Authentic standards of the aromatic amino acids and derivatives (Supplementary Table 1) were obtained from Sigma-Aldrich, whereas isotope-labelled aromatic amino acids used as internal standards (l-phenylalanine (ring-d5, 98%), l-tyrosine (ring-d4, 98%), l-tryptophan (indole-d5, 98%) and indoleacetic acid (2,2-d2, 96%)) of the highest purity grade available were obtained from Cambridge Isotope Laboratories.

Extraction of metabolites from faecal samples

Faecal samples (100–500 mg) from the SKOT (n = 59) and the CIG cohort (n = 267, data from two samples missing due to insufficient sample material (n = 1) and problems detecting the internal standards (n = 1)) were diluted 1:2 with sterile MQ water, vortexed for 10 s and centrifuged at 16,000g, 4 °C for 5 min. Subsequently, the supernatant liquor was transferred to a new tube and centrifuged again at 16,000g, 4 °C for 10 min. Finally, an aliquot of 150–300 µl was stored at –20 °C. All samples were later thawed at 4 °C, centrifuged at 16,000g, 4 °C for 5 min, and diluted in a total volume of 80 µl of water corresponding to a 1:5 dilution of the faecal sample. To each sample, 20 µl of internal standard mix (4 µg ml–1) and 240 µl of acetonitrile were added. The tubes were vortexed for 10 s and left at –20 °C for 10 min to precipitate the proteins. The tubes were then centrifuged at 16,000g, 4 °C for 10 min, and each supernatant (320 µl) was transferred to a new tube, which was dried with nitrogen gas. Subsequently, the residues were reconstituted in 80 µl of water (equalling a 1:5 dilution of the faecal sample with internal standards having a concentration of 1 µg ml–1), vortexed for 10 s, centrifuged at 16,000g, 4 °C for 5 min and transferred to an LC vial, which was stored at −20 °C until analysis.

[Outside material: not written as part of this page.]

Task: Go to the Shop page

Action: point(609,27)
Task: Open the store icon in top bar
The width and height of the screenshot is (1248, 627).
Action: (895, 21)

Extraction of metabolites from urine samples

Urine samples (n = 49) from the SKOT cohort were thawed in a refrigerator and all procedures during the sample preparation were carried out at 0–4 °C using an ice bath. The subjects were randomized between analytical batches by placing all the samples from the each subject in the same 96-well plate. The run order of the samples was randomized within the analytical batch. Urine samples were centrifuged at 3,000g for 2 min at 4 °C. A total of 150 µl of each urine sample were added to separate wells and diluted with 150 µl of diluent (MQ water: formic acid (99.9:0.1, v/v) / internal standard mixture (100 µg ml–1) (90:10, v/v). A blank sample (diluent), standard mixture of external standard containing 44 biologically relevant metabolites (metabolomics standard)93 and pooled sample containing equal amounts of each sample (20 µl) were added to spare wells as quality control samples. The plates were stored at −80 °C until the analysis. Immediately before analysis, the plates were thawed and mixed by vortex stirring for 10 min.

Extraction of metabolites from in vitro fermentation samples

Supernatants from in vitro fermentations were thawed at 4 °C, centrifuged at 16,000g, 4 °C for 10 min, before 80 µl was transferred to a new tube. To each sample, 20 µl of internal standard (40 µg ml–1) and 300 µl of acetonitrile were added. The tubes were vortexed for 10 s and left at –20 °C for 10 min to precipitate the proteins. Following, the tubes were centrifuged at 16,000g, 4 °C for 10 min before 50 µl of each sample was diluted with 50 µl of sterile water and transferred to an LC vial (equalling a 1:10 dilution of the sample with internal standards having a concentration of 1 µg ml–1).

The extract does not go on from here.